Naturally, once I moved here I wanted to live in the gayest neighborhoods I could afford, which at the beginning meant not very gay at all – H Street in Northeast had yet to go through its urban renewal way back in 1990. It took a couple years, but I finally found myself living in the Dupont Circle neighborhood, just off 17th Street.
So JR.’s, along with the many other restaurants and bars sprinkled along that corridor, was a big part of my young gay life in the city. Unlike Badlands or Tracks (or, later, Nation), nightclubs that I would hit on very specific nights every week — the rigidity of a ’90s-era gay-nightlife schedule could approach the level of catechism – JR.’s was a place that offered more flexibility. It was my neighborhood bar, the place where you could meet friends after work for a drink, drop by on Saturday afternoon, and generally go when you felt like it.
Of course, I wouldn’t miss a Sunday night there — ditching out on 75-cent Cape Cods with my friends was simply not done.
All that means I have a lot of memories of the place, from working the long-lost pinball machine to always making my way to Eric Little’s station at the end of the bar to grab my cocktails. I met Rosie O’Donnell there on the upper balcony. I watched Absolutely Fabulous on the giant projection TV screen (now replaced by sleeker flat-screen panels). I hung out there during a blizzard that shut down most of the city, and ducked inside during summer thunderstorms. I met a number of my boyfriends there. I broke up with a couple of them there, too. And I made friends there, who I can still call friends to this day.
Not a bad place to have just a few short blocks from my apartment.

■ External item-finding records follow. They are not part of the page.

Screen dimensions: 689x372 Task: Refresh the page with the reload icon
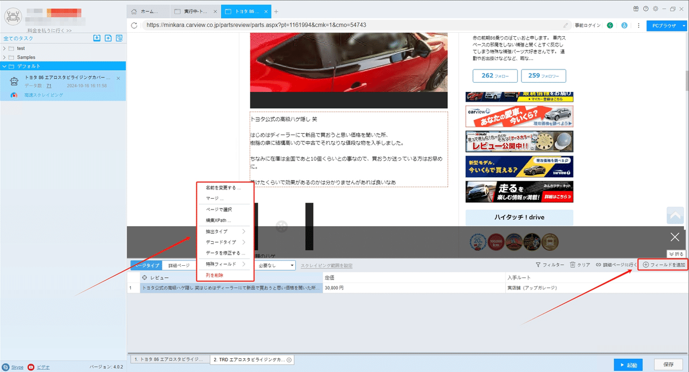click(134, 25)
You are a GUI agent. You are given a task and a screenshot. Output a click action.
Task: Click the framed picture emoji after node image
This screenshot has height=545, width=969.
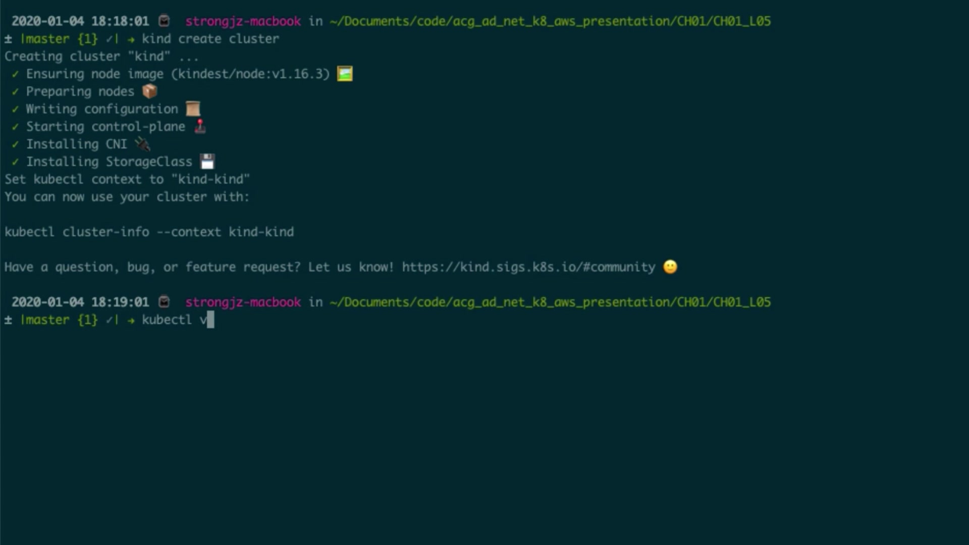[x=345, y=74]
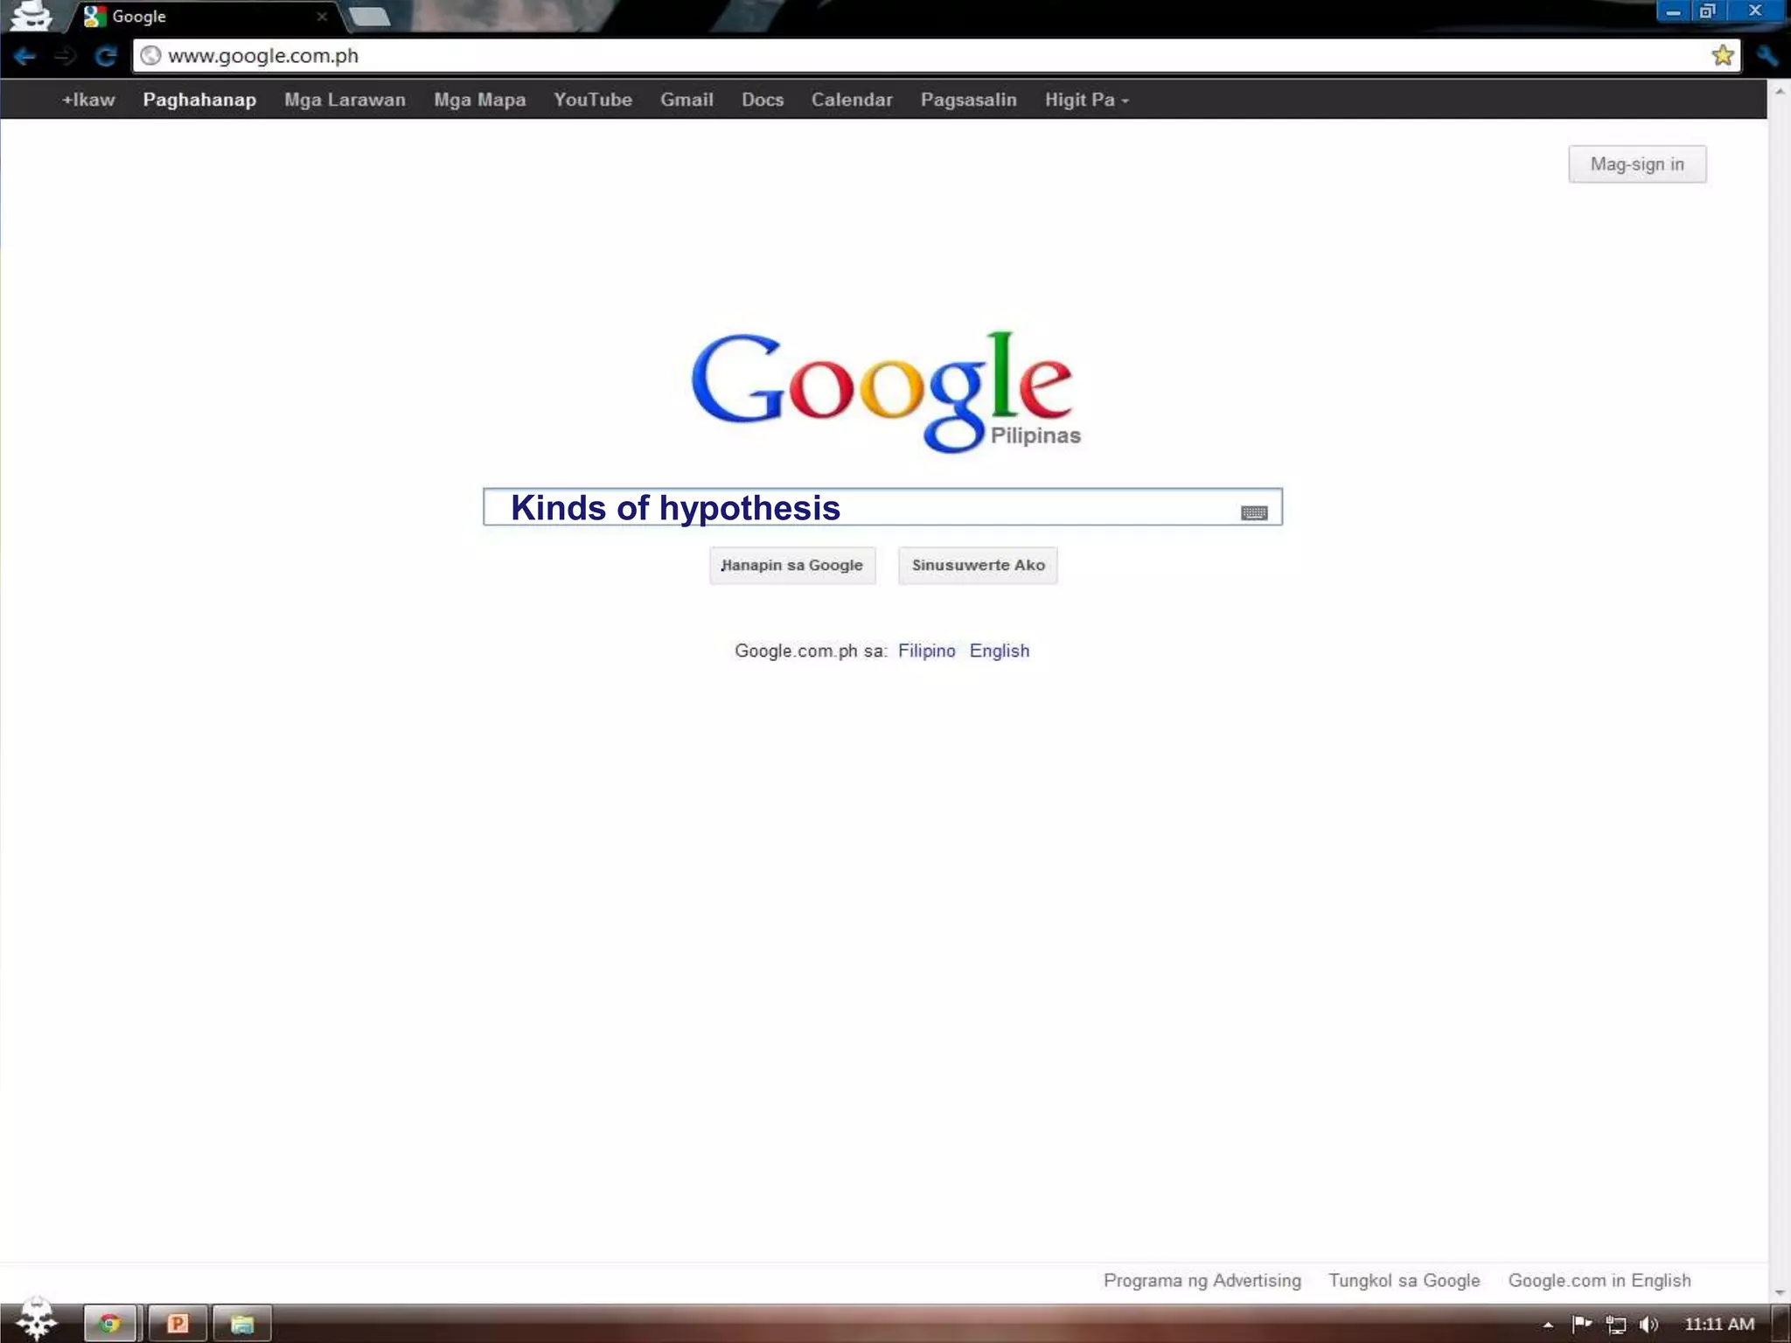The width and height of the screenshot is (1791, 1343).
Task: Open file explorer from taskbar
Action: click(x=242, y=1324)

Gay and lesbian bars, like gay print media, face constant predictions of doom and gloom, so to see any succeed long-term gives a certain sense of satisfaction. To see JR.’s celebrate 25 years on 17th Street makes me happy in a totally selfish way as well — it means an important part of my own history as a gay man in D.C. continues as a part of our community, a shared experience across different generations and decades. Things change in our community, as they should — a static life is a boring life. But continuity also has its pleasures, and still being able to people watch with friends from the big windows of JR.’s is one of them.
Twenty-five years of business is an accomplishment to mark and celebrate. My congratulations to Eric Little and Dave Perruzza on shepherding a community institution to the quarter-century mark, and best wishes on the journey to the next landmark anniversary.